What the hell, right?
All in all, the game was fun; it was a bit of a nail biter
and damn do I love me some Buddy the Puffin.
Of course, my experience did not come without an interesting
variety of fans.
I encountered:
1. The hacking,
coughing, wheezing guy
If you have a cold, stay home, I'm sure your tickets won't
go to waste. Or at the very least, bring
some water and a cough drop. I do not
appreciate having to comb your snot and spit out of my hair.
2. The "SHOOT
IT! SHOOT IT! SHOOT IT!" guy
I'm quite confident that the players on the ice know the
object of the game. I also highly doubt
that they can hear what you're saying to them.
3. The concession
stand hero
This donkey gets up at least four or five times in the run
of just one period. He squeezes past
everyone in the row so that he can go get some popcorn. Then a hot dog. Then some nachos. Then a beer.
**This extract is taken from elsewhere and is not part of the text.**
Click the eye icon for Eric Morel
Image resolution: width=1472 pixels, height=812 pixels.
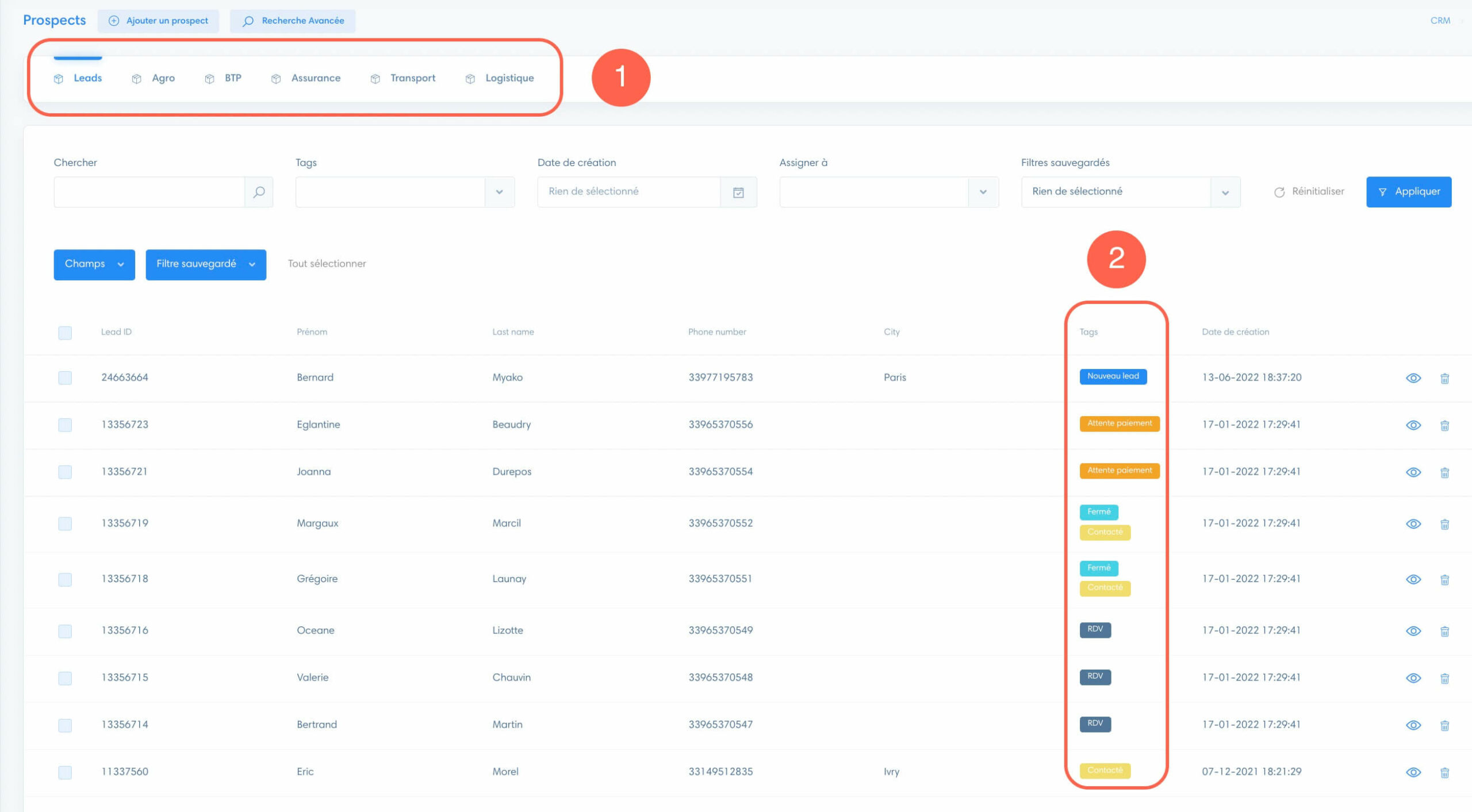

Then some cotton candy? Why not.
I love child sport fans; I think they're super cute, and I'm
all for enthusiasm. I have no problem
with you trying to get the crowd to chant with you. However, when it's the fourth time you've
starting chanting "GO CAPS, GO!" and still, nobody has joined in,
give it a rest.
5. The women who
stands in the aisle to talk to her coworker
Missus, I'm trying to get to my seat and you're standing on
the steps chatting about how long it took you the mop the floors today? You're thirty seconds away from getting drop
kicked.
6. The oblivious
girlfriend who won't stop asking questions
I don't know a whole lot about hockey, so I do ask a few
questions. You know, "why did he just blow the whistle?", "what determines
when someone gets a penalty shot?", stuff like that. What annoys me is: "why did he do
that?", "what just happened?", "what are they doing
now?" Well missus, I got a question
for you: WHY ARE YOU EVEN HERE?
7. The drunk
Pretty self explanatory.
Too many beers. Gets a little
rowdy. Starts shouting at people about
cats. And peanut butter. Whatever.
8. The shit disturber
This angel wears the other team's jersey, cheers for the
other team, and boos when the home team scores a goal. Kid's gonna get his ass kicked one of these
days.
9. The fashionista
T-shirts and jeans aren't good enough for this diva. She comes to the game in her little black
dress and her sealskin boots. I don't
know why this bothers me so much. It
just does.
10. The whistler
There cannot be a more annoying sound in the universe. Especially the fingers-in-mouth whistle. It's worse than nails on a chalkboard. Just clap like a normal person.